We worked out how to be prepped for the London weather, I learned that the secret to being warm is layering.

We worked on an itinerary, and came up with a list of places I wanted to go and things I wanted to see, which include dinosaurs, penguins and Lego.

I got to travel with the crew, which was exciting. I got to visit the cockpit, see the pilots in action and was even in on the crew secrets. They had special bunks to sleep in and a different menu.

In London, we packed every day with activities. We checked out the palace, the natural history museum, the parks, the zoo and Lego Land.

We used public transportation and walked as far as possible.

We ate as much as possible, and I had my first, slightly confusing, bangers and mash experience.
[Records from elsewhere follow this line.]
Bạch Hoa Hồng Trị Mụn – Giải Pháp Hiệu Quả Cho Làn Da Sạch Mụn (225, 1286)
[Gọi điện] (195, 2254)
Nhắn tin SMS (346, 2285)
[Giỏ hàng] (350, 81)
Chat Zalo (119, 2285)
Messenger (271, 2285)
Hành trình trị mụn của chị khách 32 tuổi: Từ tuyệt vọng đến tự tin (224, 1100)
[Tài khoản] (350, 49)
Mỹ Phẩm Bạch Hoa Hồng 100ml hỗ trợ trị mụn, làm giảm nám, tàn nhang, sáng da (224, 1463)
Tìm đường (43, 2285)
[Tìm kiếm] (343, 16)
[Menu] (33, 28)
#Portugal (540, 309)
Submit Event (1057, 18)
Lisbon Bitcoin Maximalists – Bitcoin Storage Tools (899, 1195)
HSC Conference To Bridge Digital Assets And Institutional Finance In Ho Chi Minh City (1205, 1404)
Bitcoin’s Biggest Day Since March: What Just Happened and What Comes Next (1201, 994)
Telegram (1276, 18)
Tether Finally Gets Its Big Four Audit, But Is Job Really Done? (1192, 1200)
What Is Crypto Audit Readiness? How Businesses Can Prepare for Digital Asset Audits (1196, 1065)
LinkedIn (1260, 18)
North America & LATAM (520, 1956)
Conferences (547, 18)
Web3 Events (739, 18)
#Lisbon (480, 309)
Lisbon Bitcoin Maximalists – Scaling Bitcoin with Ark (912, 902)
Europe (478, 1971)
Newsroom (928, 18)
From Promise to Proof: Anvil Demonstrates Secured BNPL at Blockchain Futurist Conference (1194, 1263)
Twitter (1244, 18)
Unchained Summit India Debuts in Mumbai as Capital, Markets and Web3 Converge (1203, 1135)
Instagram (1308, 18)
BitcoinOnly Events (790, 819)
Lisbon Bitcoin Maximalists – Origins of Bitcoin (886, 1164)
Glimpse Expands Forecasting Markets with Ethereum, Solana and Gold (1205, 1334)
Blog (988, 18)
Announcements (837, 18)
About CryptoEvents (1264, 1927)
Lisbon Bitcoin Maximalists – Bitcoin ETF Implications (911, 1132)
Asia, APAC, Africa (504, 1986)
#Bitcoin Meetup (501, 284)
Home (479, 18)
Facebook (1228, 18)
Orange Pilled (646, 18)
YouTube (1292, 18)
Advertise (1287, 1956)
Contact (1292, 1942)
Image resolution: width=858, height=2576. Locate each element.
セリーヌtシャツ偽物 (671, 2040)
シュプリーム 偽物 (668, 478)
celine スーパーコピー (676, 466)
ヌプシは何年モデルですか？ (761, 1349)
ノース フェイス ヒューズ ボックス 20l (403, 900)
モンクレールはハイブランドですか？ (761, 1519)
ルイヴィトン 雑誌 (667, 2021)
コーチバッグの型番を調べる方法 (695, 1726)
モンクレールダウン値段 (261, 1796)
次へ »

We were exhausted at the end of every day and even though the trip was only for three days it felt like I spent a couple weeks there. The trip was compact, exhaustive and fun, and by the end I was ready to go home.

My dad taught me to be an active traveler and that being engaged with the travel was extremely rewarding. I have used this template for every trip that has followed and have distilled down my criteria for a successful trip to the following:

1. Being prepped with paperwork, clothing and activities.
2. Being engaged during flights, train, bus and car rides.
3. Using public transportation.
4. Spending a day to walk and look around.
4. Eating locally and eating something new.
5. Getting exhausted.
6. Keeping the trip compact.


Alka Puri
My Travels with – myself
There are 3 times I travel to any place. 3 holidays in the same location. Usually within a month.
Pretty weird, you may say. Maybe. But each of my trips is different, even though the location may be the same.

My first trip is through websites and brochures and stories heard from friends & travel blogs or books. An immersion of sorts, through several different perspectives. What is the place all about, where can one stay, drive, dance, eat, listen, party, sit, watch…what do those who have been there say and recommend? It’s not just reading about it, it’s also watching videos, talking to friends, planning a first draft.
This trip is idealistic – like a new romance – all wide-eyed and innocent and full of possibilities. Raring to go. Seeing only the best parts. Going by hearsay. Starry-eyed. Excited. Full of hope.

Then comes the second trip – the actual physical one. The entire experience, involving all the senses. Aching feet, sights sounds smells, meeting people, soaking in reality, breeze in your face, immersion in the here and now. Living it up.
Something that adds to you as a person, that expands your understanding of life. That draws another arc in your circle of life.

And then, a few days after you have come back, comes the third trip. When you look at the pictures, narrate the stories, laugh with friends & family, look at something and feel that warm resonance again. You see new elements in a photograph, you look at yourself or a fellow traveller and see something you had missed out during the experience – an uninhibited surge of laughter maybe, or a pensive expression of the young one sitting at the foot of that tall statue – maybe wondering who would have created that masterpiece?
You see the trip with a vision that comes out of hindsight. You learn to read more than you can see, to decipher moments that have passed, you create bonds in retrospect.
You relive the experience. With an added richness of life.

Which is why I travel thrice to the same place.